» INFORMATION SHOWN:
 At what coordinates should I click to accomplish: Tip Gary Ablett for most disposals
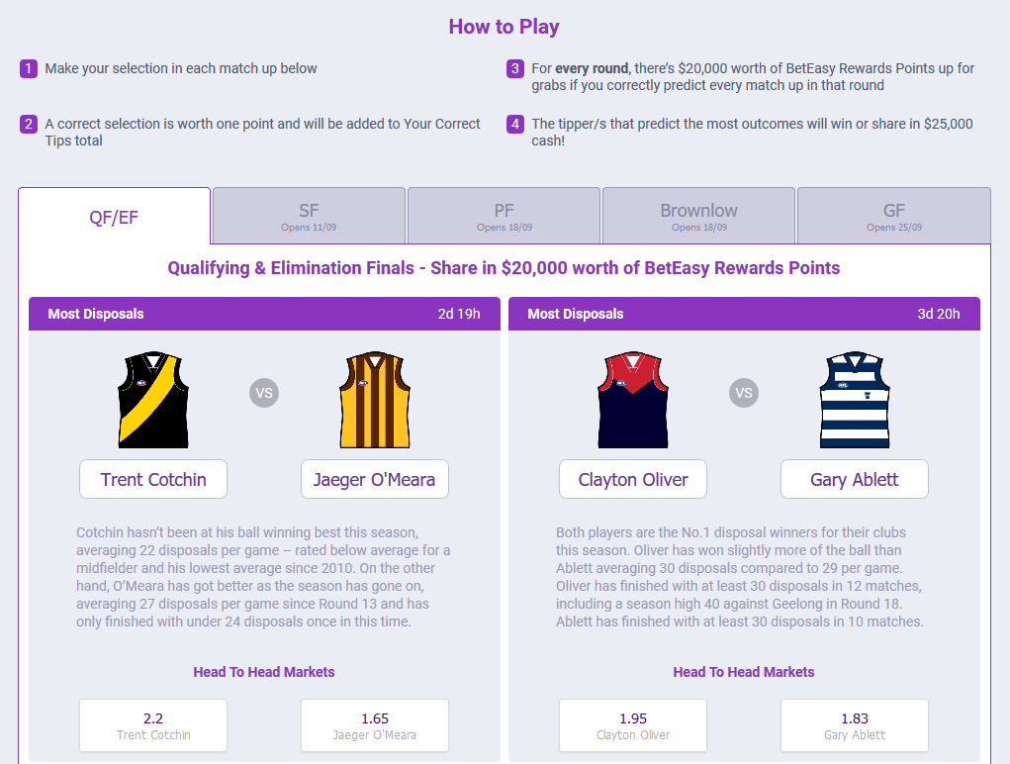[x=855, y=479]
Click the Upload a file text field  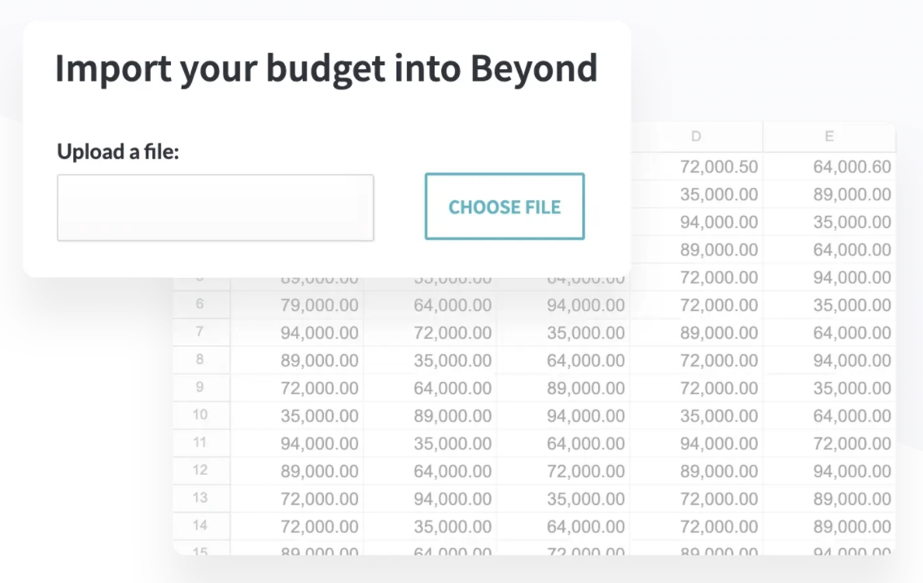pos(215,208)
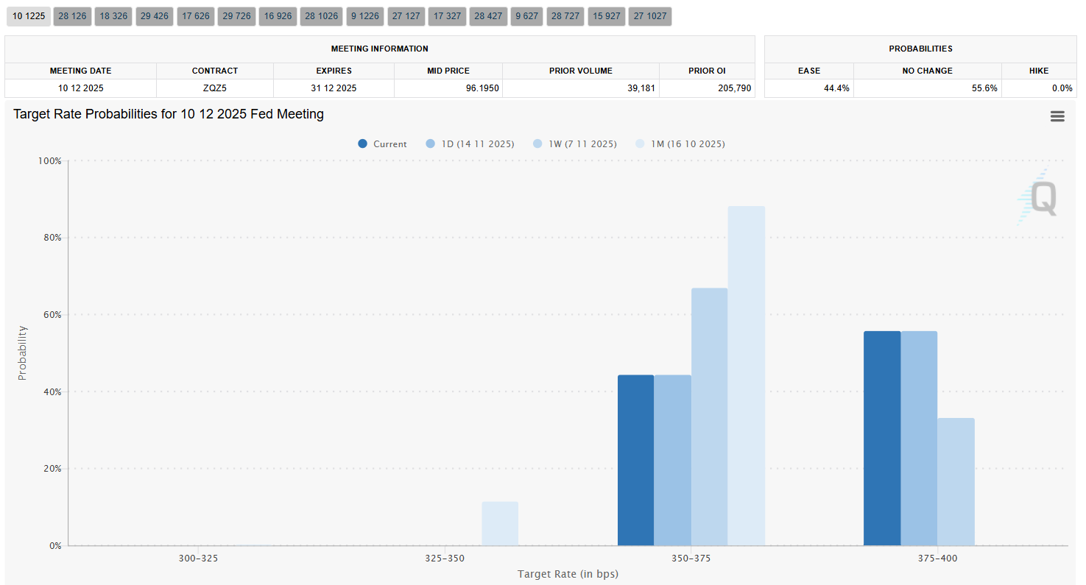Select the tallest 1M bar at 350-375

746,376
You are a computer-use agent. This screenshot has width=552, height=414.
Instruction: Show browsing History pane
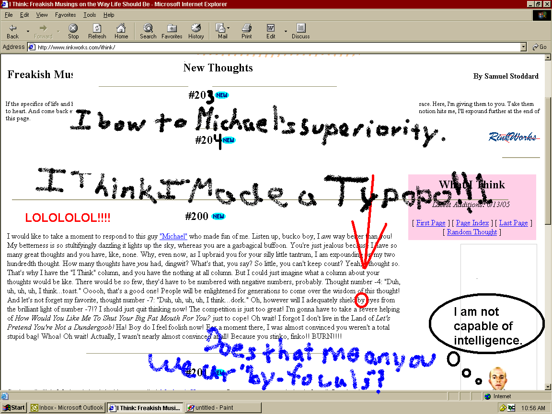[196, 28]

---

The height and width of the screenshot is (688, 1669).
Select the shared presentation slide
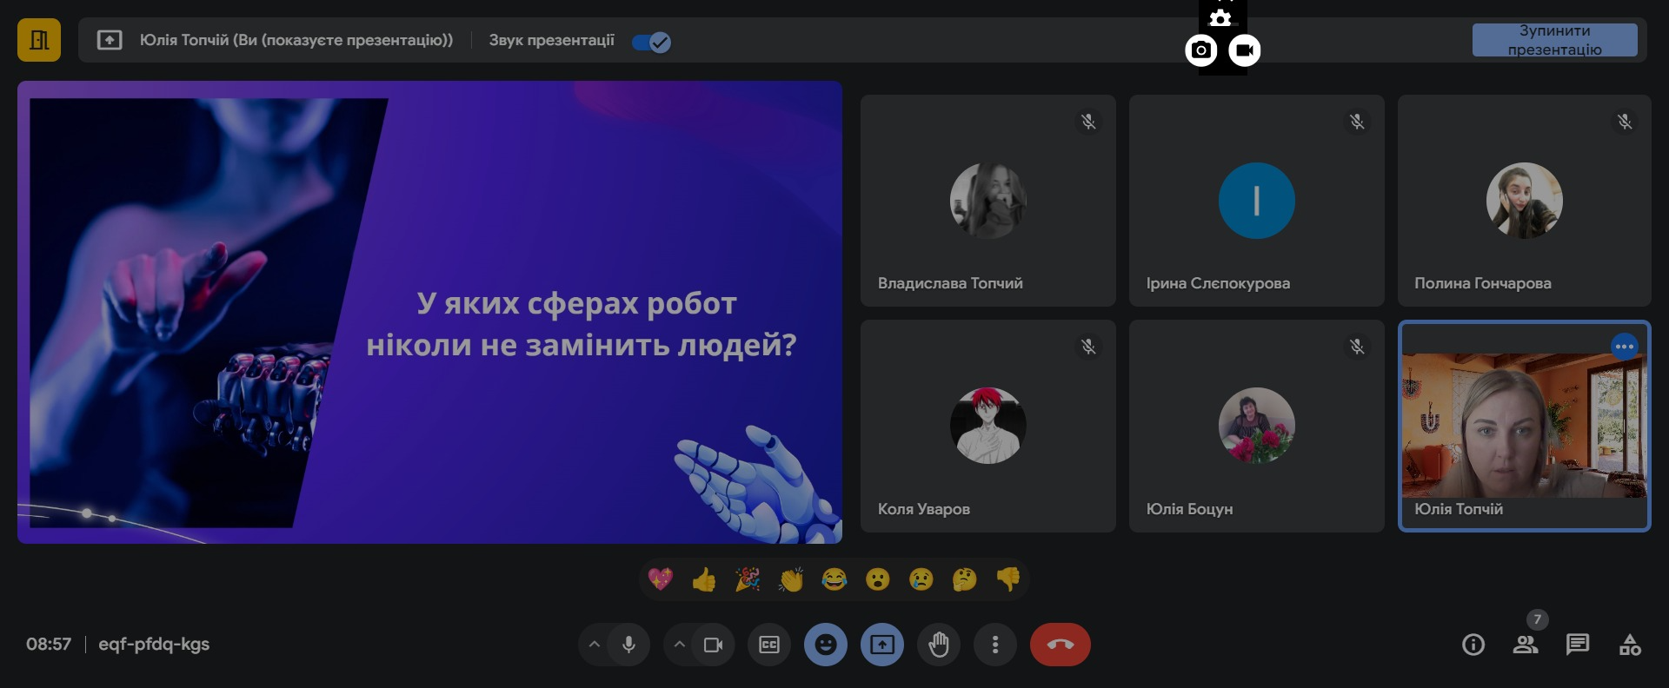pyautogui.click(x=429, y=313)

» BRIEF: Count the lines of data above that contain the string "height", and give only the number.

» THE RESULT: 2